_Assigned task:_ Copy every record below, exactly as written.
+++ Supplied records
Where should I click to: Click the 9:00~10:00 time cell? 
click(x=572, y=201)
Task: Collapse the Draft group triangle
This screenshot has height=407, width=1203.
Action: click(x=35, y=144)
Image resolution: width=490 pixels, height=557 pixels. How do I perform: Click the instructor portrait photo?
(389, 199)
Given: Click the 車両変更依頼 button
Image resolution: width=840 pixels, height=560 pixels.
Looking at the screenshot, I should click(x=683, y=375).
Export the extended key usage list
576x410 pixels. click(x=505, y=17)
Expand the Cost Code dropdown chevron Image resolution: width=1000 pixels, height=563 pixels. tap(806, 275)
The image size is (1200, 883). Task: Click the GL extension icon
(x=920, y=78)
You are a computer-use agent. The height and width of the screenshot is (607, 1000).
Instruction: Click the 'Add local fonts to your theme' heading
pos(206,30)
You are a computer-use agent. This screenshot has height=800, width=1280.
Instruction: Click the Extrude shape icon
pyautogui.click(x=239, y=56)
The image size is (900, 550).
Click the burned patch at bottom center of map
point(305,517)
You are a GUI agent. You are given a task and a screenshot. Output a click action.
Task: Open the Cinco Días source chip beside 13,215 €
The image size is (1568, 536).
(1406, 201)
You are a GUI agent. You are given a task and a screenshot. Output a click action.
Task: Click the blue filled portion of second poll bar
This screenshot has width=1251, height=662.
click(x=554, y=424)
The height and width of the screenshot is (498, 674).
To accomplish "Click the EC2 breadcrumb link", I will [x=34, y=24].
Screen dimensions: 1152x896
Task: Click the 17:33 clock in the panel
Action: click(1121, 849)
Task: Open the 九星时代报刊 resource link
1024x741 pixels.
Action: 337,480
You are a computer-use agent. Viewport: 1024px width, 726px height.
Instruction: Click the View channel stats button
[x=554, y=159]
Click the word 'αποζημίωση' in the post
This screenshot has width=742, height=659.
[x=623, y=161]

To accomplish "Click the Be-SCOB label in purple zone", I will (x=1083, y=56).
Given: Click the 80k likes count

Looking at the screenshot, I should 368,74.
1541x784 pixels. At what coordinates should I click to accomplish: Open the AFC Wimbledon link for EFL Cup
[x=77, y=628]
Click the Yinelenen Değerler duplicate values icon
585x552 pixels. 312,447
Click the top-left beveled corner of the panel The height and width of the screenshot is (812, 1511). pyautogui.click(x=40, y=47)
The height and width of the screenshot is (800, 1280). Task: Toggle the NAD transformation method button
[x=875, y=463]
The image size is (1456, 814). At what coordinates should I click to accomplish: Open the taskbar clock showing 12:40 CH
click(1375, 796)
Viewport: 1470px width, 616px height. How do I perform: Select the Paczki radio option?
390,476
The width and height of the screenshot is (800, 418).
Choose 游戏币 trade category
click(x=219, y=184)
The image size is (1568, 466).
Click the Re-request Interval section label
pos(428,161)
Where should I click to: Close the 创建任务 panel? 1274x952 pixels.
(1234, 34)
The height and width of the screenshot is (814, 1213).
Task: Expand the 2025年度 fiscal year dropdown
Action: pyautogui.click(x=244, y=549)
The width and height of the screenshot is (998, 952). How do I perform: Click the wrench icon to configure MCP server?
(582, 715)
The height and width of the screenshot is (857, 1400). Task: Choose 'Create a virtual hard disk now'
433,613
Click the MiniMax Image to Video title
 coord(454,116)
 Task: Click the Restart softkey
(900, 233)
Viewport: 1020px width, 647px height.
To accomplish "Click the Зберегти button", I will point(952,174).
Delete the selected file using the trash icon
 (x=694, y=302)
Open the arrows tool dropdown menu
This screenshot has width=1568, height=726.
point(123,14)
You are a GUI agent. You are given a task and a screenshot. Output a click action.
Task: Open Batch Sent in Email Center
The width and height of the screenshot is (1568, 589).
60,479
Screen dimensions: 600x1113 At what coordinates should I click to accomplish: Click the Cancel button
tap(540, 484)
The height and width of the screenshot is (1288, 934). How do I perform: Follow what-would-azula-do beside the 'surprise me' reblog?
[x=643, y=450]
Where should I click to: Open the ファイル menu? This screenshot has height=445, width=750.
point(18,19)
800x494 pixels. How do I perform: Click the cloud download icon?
++++++
_Answer to this exercise:_
Where should I click to: Click the 9:00~10:00 time cell? 
click(x=572, y=201)
Task: Collapse the Draft group triangle
This screenshot has height=407, width=1203.
Action: click(x=35, y=144)
Image resolution: width=490 pixels, height=557 pixels. How do I perform: Click the instructor portrait photo?
(389, 199)
Given: Click the 車両変更依頼 button
Image resolution: width=840 pixels, height=560 pixels.
Looking at the screenshot, I should click(x=683, y=375).
Export the extended key usage list
576x410 pixels. click(x=505, y=17)
Expand the Cost Code dropdown chevron Image resolution: width=1000 pixels, height=563 pixels. tap(806, 275)
The image size is (1200, 883). Task: Click the GL extension icon
(x=920, y=78)
You are a computer-use agent. The height and width of the screenshot is (607, 1000).
Instruction: Click the 'Add local fonts to your theme' heading
pos(206,30)
You are a computer-use agent. This screenshot has height=800, width=1280.
Instruction: Click the Extrude shape icon
pyautogui.click(x=239, y=56)
The image size is (900, 550).
Click the burned patch at bottom center of map
point(305,517)
You are a GUI agent. You are given a task and a screenshot. Output a click action.
Task: Open the Cinco Días source chip beside 13,215 €
The image size is (1568, 536).
(1406, 201)
You are a GUI agent. You are given a task and a screenshot. Output a click action.
Task: Click the blue filled portion of second poll bar
This screenshot has width=1251, height=662.
click(x=554, y=424)
The height and width of the screenshot is (498, 674).
To accomplish "Click the EC2 breadcrumb link", I will [x=34, y=24].
Screen dimensions: 1152x896
Task: Click the 17:33 clock in the panel
Action: click(1121, 849)
Task: Open the 九星时代报刊 resource link
1024x741 pixels.
Action: 337,480
You are a computer-use agent. Viewport: 1024px width, 726px height.
Instruction: Click the View channel stats button
[x=554, y=159]
Click the word 'αποζημίωση' in the post
This screenshot has width=742, height=659.
[x=623, y=161]

To accomplish "Click the Be-SCOB label in purple zone", I will (x=1083, y=56).
Given: Click the 80k likes count

Looking at the screenshot, I should 368,74.
1541x784 pixels. At what coordinates should I click to accomplish: Open the AFC Wimbledon link for EFL Cup
[x=77, y=628]
Click the Yinelenen Değerler duplicate values icon
585x552 pixels. 312,447
Click the top-left beveled corner of the panel The height and width of the screenshot is (812, 1511). pyautogui.click(x=40, y=47)
The height and width of the screenshot is (800, 1280). Task: Toggle the NAD transformation method button
[x=875, y=463]
The image size is (1456, 814). At what coordinates should I click to accomplish: Open the taskbar clock showing 12:40 CH
click(1375, 796)
Viewport: 1470px width, 616px height. How do I perform: Select the Paczki radio option?
390,476
The width and height of the screenshot is (800, 418).
Choose 游戏币 trade category
click(x=219, y=184)
The image size is (1568, 466).
Click the Re-request Interval section label
pos(428,161)
Where should I click to: Close the 创建任务 panel? 1274x952 pixels.
(1234, 34)
The height and width of the screenshot is (814, 1213).
Task: Expand the 2025年度 fiscal year dropdown
Action: pyautogui.click(x=244, y=549)
The width and height of the screenshot is (998, 952). How do I perform: Click the wrench icon to configure MCP server?
(582, 715)
The height and width of the screenshot is (857, 1400). Task: Choose 'Create a virtual hard disk now'
433,613
Click the MiniMax Image to Video title
 coord(454,116)
 Task: Click the Restart softkey
(900, 233)
Viewport: 1020px width, 647px height.
To accomplish "Click the Зберегти button", I will point(952,174).
Delete the selected file using the trash icon
 (x=694, y=302)
Open the arrows tool dropdown menu
This screenshot has width=1568, height=726.
point(123,14)
You are a GUI agent. You are given a task and a screenshot. Output a click action.
Task: Open Batch Sent in Email Center
The width and height of the screenshot is (1568, 589).
60,479
Screen dimensions: 600x1113 At what coordinates should I click to accomplish: Click the Cancel button
tap(540, 484)
The height and width of the screenshot is (1288, 934). How do I perform: Follow what-would-azula-do beside the 'surprise me' reblog?
[x=643, y=450]
Where should I click to: Open the ファイル menu? This screenshot has height=445, width=750.
point(18,19)
800x494 pixels. How do I perform: Click the cloud download icon?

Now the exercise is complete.